Australian leukemia survivor creates smart inclining bed for nursing homes
PTI May 14, 2019
A young leukemia survivor in Australia has created a low cost smart inclining bed for nursing homes which he says can help prevent patients from falling and also pressure sores.
Nikhil Autar, who was diagnosed with leukaemia at the age of 17, was inspired to pursue an idea to create affordable hospital beds after he lost a couple of his friends to preventable incidences. "One was 28 when she fell in the bathroom. Being a medical researcher, I had the ability to look through papers and start reading into these preventable things some of the biggest killers are things like falls and pressure sores," he said.
Autar, a medical student of the University of New Southwales (UNSW), said that hospital beds reduce the rates of falls by 30 per cent when compared with facilities equipped with generic beds. "When I looked up the literature, I saw that facilities with hospital beds had lower rates of falls because they help people sit up and get up that's how the Smart Inclining Beds came to be," he added.
The 25-year-old founded the startup - Get To Sleep Easy - with the University of NSW Business School student Sachin Kinger creating smart beds at a fraction of the cost of expensive hospital beds. "Hospital beds are too big, too clunky, too expensive, and mats that can detect pressure sores cost around 6000 dollars a pop," he said.
"We invented the Smart Inclining Bed, a device that sits on top of your bed and doesn't require a frame. It uses a combination of motors and air inflation to lift you up which reduces the price point to a tenth of a hospital bed," Autar was qouted as saying by the UNSW. The bed is accompanied by a mobile app "Centred Around You" that uses proprietary technology to map patients' movements, breathing patterns and heartbeat.
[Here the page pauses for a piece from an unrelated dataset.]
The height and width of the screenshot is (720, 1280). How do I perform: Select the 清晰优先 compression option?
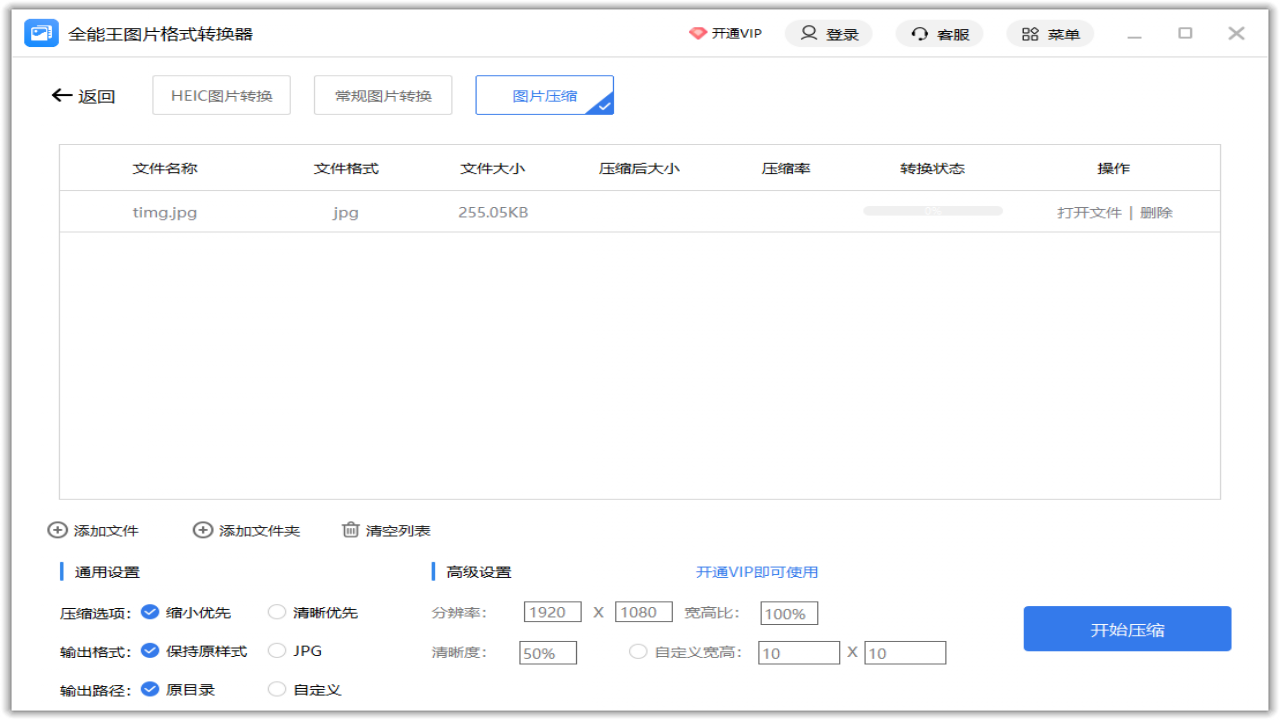click(277, 611)
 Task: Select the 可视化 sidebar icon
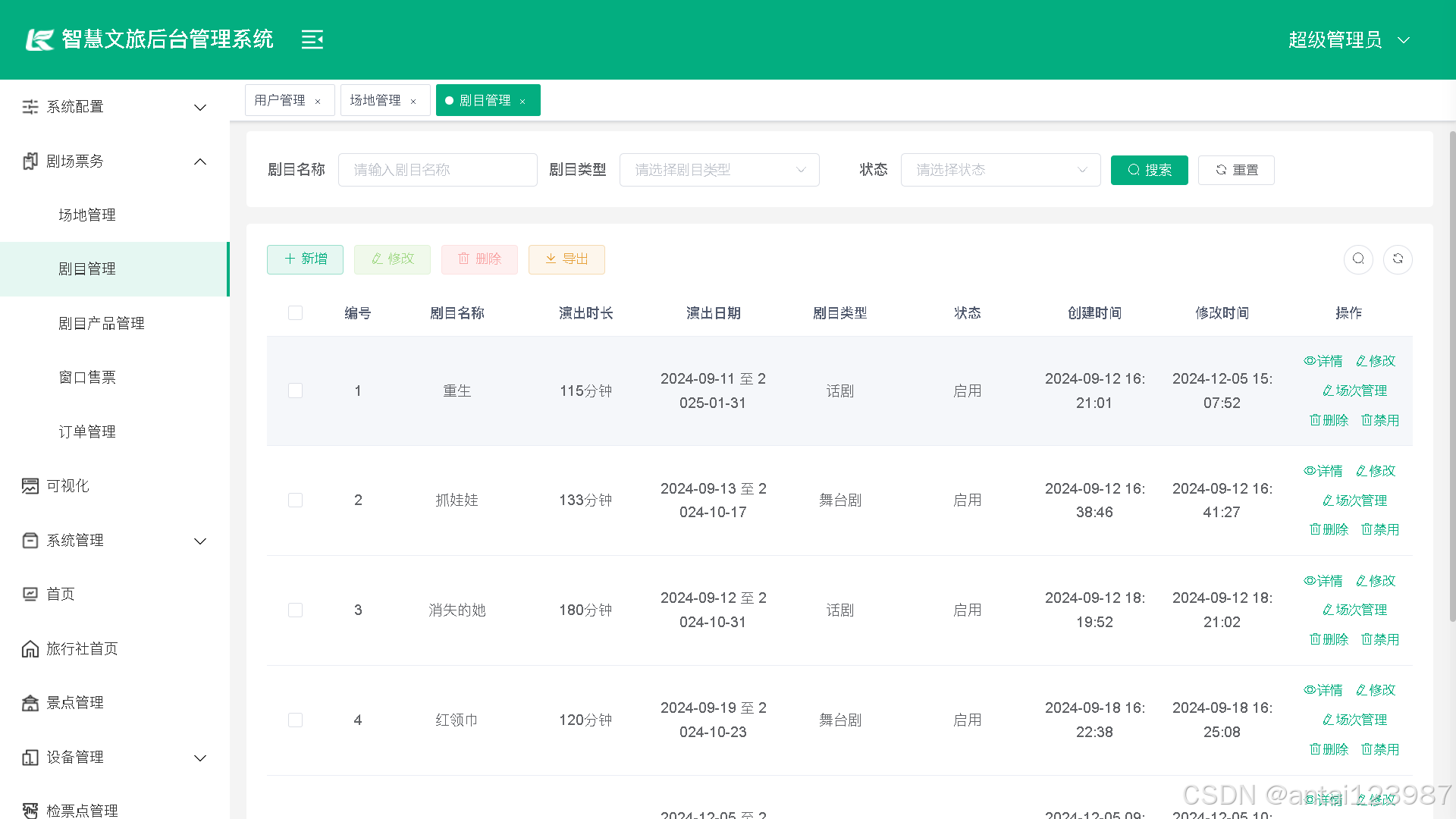click(x=30, y=485)
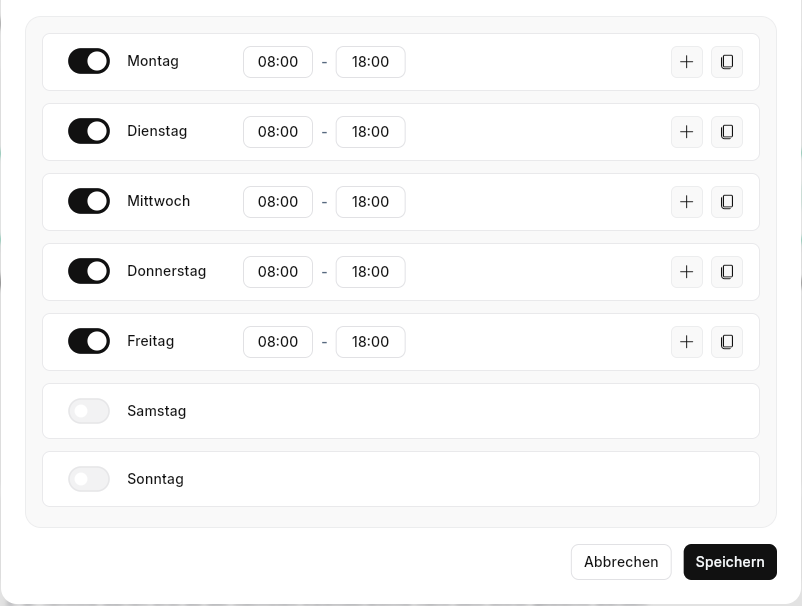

"The app can alert nurses, as well as loved ones, that someone is at risk of a pressure sore, if they've fallen or if they've stopped breathing," the UNSW student said. Pressure sores and pneumonia are some of the biggest killers in Australian hospitals and nursing homes. "Pressure sores cost Australia 1.6 billion dollars annually, they can take years to heal and I've had a few myself," Autar said.
"We want to make something that will actually help doctors so they can focus on those harder patients to treat and give them more time when they need to. Pneumonia often can't be prevented, but encouraging people to sit up reduces time spent in hospital by 35 per cent," he said.
"I knew from having pressure sores and pneumonia myself that this was such a big problem and that it took so much time, money and resources out of places," he added.
Autar said the company was working with world's leading researchers and doctors in the Clinical Excellence Commission of Australia, Liverpool Hospital and some researchers overseas as well at the University of Pennsylvania. He plans to expand "Get To Sleep Easy" to take on the future aging population in the developing world.
"We are making medical devices and working with developing world NGOs to create affordable hospital beds that reduces rates of complications," the founder said.
"The big long-term goal is bridging the gap between home and health care that currently exists because the aging population is set to double by 2030. In the developing world there are higher life expectancies, so there will be another boom in aging populations that comes in," Autar said.